The Gilded Age painter devoted to ‘scenes of every-day life around him’

October 11, 2021

“I believe the man who will go down to posterity is the man who paints his own time and the scenes of every-day life around him,” Childe Hassam said in 1892, three years after this Boston-born Impressionist painter settled permanently in New York City.

“New York Winter,” 1900

Painting scenes of everyday life around him is exactly what Hassam did for the next four decades. From his first studio at Fifth Avenue and 17th Street, he began depicting random moments in the Gilded Age city. His Impressionist style brilliantly captured light and color: of gaslit lamps, snowy sidewalks, rain-slicked umbrellas, and the sky at the “blue hour” just before twilight.

“Messenger Boy,” 1900

Perhaps his best-known works are urban landscapes near Washington Square, Union Square, and Madison Square, and Ephemeral New York has posted many examples over the years.
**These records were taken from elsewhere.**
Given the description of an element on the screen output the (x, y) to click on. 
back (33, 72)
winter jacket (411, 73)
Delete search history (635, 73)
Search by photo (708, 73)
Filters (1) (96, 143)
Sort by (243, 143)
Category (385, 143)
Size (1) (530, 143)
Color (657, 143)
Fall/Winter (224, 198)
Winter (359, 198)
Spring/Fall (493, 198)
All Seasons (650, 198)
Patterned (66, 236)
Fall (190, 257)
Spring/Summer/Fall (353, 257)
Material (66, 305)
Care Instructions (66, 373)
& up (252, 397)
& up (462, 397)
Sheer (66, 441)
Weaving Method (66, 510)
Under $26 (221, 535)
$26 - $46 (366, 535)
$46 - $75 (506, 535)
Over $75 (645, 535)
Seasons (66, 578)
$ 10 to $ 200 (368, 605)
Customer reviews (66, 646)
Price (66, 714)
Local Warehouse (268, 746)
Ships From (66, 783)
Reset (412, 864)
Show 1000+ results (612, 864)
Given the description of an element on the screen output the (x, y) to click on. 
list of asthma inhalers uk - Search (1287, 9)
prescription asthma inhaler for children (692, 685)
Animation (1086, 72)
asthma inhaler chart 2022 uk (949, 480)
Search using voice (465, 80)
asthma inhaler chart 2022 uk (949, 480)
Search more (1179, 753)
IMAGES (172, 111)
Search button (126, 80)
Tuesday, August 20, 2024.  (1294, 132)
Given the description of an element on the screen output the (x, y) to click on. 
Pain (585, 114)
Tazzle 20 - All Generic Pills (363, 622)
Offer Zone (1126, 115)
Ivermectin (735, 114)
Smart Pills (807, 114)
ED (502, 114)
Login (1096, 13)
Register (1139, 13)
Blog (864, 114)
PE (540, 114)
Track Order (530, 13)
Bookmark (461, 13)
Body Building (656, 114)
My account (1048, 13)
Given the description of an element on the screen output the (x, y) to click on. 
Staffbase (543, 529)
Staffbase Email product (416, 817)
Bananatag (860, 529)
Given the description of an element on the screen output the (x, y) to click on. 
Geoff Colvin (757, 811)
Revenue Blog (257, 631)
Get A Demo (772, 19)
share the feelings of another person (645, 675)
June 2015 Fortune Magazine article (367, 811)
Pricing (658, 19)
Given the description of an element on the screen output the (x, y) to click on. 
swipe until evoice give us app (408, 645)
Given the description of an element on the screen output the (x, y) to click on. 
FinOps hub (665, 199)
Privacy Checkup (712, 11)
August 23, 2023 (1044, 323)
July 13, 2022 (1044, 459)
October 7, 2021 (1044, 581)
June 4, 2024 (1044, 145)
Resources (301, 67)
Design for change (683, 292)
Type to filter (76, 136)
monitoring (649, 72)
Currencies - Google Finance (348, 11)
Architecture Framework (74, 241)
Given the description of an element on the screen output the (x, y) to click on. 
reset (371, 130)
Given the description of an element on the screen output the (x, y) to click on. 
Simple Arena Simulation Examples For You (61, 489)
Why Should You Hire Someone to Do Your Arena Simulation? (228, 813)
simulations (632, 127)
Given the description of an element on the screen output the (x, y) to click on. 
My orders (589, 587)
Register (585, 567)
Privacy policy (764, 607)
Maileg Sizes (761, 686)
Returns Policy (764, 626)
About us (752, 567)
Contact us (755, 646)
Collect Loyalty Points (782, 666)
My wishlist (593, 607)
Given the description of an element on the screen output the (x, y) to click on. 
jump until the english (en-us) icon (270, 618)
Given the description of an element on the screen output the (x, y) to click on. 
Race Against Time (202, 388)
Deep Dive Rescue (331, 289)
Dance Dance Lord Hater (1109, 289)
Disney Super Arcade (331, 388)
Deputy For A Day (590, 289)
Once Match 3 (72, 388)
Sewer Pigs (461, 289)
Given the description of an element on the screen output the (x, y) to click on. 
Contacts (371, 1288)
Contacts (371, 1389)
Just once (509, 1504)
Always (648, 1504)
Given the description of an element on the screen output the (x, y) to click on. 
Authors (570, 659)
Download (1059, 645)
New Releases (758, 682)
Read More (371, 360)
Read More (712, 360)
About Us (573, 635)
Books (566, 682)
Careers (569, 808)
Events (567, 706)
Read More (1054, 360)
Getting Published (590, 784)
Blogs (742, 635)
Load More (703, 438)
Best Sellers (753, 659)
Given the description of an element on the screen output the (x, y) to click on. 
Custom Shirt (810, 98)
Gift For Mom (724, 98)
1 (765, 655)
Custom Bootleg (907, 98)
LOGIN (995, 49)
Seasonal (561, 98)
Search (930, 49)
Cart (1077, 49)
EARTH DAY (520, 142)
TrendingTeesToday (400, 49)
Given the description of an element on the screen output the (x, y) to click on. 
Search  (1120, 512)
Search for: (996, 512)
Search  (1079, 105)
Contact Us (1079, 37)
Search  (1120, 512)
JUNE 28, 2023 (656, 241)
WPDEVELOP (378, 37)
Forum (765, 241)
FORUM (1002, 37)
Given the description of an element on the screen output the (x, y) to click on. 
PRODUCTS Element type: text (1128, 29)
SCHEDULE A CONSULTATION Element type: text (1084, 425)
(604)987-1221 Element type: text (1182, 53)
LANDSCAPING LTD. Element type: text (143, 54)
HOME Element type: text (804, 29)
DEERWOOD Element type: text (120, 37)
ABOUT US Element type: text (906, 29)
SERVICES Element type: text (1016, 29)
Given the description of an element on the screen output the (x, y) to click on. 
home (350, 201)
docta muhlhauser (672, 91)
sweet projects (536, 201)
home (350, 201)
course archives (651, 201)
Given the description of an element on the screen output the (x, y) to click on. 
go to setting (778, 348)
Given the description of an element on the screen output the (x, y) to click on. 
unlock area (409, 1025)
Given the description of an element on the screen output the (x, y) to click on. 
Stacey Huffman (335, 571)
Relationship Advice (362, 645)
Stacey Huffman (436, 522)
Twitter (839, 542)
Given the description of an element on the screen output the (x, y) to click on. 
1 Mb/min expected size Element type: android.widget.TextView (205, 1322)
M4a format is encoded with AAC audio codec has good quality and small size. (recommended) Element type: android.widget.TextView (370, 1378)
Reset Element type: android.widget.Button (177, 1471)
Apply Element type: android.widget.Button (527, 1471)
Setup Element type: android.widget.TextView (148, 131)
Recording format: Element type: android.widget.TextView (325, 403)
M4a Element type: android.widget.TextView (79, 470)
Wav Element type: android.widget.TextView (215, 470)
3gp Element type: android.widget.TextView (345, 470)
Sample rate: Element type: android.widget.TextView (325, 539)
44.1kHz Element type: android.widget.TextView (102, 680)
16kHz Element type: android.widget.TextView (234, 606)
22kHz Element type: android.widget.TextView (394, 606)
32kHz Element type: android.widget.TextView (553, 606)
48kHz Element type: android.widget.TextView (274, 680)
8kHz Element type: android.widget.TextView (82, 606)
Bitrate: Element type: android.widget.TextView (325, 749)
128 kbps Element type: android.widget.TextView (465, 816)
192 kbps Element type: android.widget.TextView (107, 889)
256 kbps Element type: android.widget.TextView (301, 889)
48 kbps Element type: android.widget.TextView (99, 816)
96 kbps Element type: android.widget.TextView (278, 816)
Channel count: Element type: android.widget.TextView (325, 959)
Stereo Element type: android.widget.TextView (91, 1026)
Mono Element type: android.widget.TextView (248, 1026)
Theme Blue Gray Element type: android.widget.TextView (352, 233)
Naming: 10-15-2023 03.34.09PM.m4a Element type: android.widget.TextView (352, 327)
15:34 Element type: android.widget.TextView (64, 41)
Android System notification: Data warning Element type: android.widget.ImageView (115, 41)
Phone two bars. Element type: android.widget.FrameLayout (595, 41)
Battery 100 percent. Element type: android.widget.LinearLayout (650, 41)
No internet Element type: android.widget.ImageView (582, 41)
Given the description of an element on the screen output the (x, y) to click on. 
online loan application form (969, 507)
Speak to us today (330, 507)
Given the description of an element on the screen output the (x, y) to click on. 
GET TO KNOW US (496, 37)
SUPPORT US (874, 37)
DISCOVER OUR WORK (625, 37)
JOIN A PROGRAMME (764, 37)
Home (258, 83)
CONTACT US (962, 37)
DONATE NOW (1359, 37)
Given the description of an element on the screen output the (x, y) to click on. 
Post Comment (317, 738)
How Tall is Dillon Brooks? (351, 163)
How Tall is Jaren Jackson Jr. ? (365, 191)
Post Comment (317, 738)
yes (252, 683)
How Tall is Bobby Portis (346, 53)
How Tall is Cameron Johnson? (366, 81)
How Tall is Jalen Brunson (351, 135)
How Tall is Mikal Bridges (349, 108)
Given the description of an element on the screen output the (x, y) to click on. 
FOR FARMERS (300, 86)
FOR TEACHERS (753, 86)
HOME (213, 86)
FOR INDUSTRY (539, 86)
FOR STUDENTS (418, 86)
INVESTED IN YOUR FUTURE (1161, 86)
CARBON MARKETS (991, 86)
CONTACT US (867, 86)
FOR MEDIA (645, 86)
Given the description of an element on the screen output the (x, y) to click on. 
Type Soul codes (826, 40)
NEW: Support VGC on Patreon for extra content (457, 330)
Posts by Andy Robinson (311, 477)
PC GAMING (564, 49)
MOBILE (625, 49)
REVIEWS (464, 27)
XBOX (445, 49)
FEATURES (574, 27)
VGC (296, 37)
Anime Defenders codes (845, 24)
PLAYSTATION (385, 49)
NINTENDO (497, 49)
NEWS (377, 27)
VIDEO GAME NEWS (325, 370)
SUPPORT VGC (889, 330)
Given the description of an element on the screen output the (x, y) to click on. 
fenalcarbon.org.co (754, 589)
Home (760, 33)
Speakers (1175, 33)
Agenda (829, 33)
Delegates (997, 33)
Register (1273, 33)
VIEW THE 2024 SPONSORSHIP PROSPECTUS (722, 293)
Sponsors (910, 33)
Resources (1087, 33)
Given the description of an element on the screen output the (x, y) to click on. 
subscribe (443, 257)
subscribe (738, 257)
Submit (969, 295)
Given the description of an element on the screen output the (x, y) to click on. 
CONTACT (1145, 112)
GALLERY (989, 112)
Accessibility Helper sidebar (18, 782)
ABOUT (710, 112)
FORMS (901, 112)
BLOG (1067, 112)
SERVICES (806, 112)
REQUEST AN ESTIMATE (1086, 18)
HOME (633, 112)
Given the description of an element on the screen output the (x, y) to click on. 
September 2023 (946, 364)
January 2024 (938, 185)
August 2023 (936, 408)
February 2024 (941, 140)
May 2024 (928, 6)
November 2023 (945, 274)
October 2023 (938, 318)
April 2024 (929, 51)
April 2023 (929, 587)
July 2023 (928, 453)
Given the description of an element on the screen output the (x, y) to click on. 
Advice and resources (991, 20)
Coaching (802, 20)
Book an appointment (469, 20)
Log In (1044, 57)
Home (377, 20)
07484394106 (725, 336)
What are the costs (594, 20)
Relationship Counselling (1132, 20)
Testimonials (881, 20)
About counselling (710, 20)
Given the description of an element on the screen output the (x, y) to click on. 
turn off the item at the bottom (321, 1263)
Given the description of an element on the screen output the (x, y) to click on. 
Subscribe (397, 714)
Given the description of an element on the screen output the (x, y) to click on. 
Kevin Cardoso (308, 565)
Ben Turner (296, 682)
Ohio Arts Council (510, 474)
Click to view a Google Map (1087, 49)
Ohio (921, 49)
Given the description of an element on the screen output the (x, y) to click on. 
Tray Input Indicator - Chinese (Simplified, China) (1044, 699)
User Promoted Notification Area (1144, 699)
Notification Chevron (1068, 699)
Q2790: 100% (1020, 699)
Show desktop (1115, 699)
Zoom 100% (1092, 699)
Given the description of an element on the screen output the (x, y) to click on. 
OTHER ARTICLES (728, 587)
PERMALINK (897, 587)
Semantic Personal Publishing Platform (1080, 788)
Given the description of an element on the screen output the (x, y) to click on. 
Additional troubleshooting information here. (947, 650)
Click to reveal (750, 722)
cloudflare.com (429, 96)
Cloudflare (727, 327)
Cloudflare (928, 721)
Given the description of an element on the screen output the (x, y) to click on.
But ultimately, Hassam was interested in what he termed “humanity in motion.”

“The Manhattan Club,” 1891

“‘There is nothing so interesting to me as people,’ he remarked in 1892,” according to an article from Smithsonian Magazine. “’I am never tired of observing them in every-day life, as they hurry through the streets on business or saunter down the promenade on pleasure. Humanity in motion is a continual study to me.’”

“Broadway and 42nd Street,” 1902

Hassam’s subjects engage in habits and rituals New Yorkers still take part in, and they occupy a city that looks familiar to us today. Despite transportation options like elevated trains, streetcars, and horse-drawn cabs, Gotham was a city of walkers, then and now.

“Old Bottleman,” 1892

New York was also a class-structured city in Hassam’s era, as it remains today. Elegant men and women enjoy leisure time while cab drivers, messengers, doormen, vendors, and other workers earn a living around them.

“View of Broadway and Fifth Avenue,” 1890

Critics then and now have pointed out that Hassam’s work lacks the rough edges and raw social realist energy of many of his contemporaries. “In New York, for example, he ignored the new heterogeneity and hardships, romanticized symbols of modernism such as skyscrapers, and emphasized fast-fading Gilded Age gentility,” states Boston’s Gardner Museum.

“Rainy Day, Fifth Avenue,” 1893

Hassam had a simple answer for his critics and those in the art world who latched onto trends. According to the Smithsonian Magazine article, he told a critic in 1901: “I can only paint as I do and be myself. Subjects suggest to me a color scheme and I just paint.”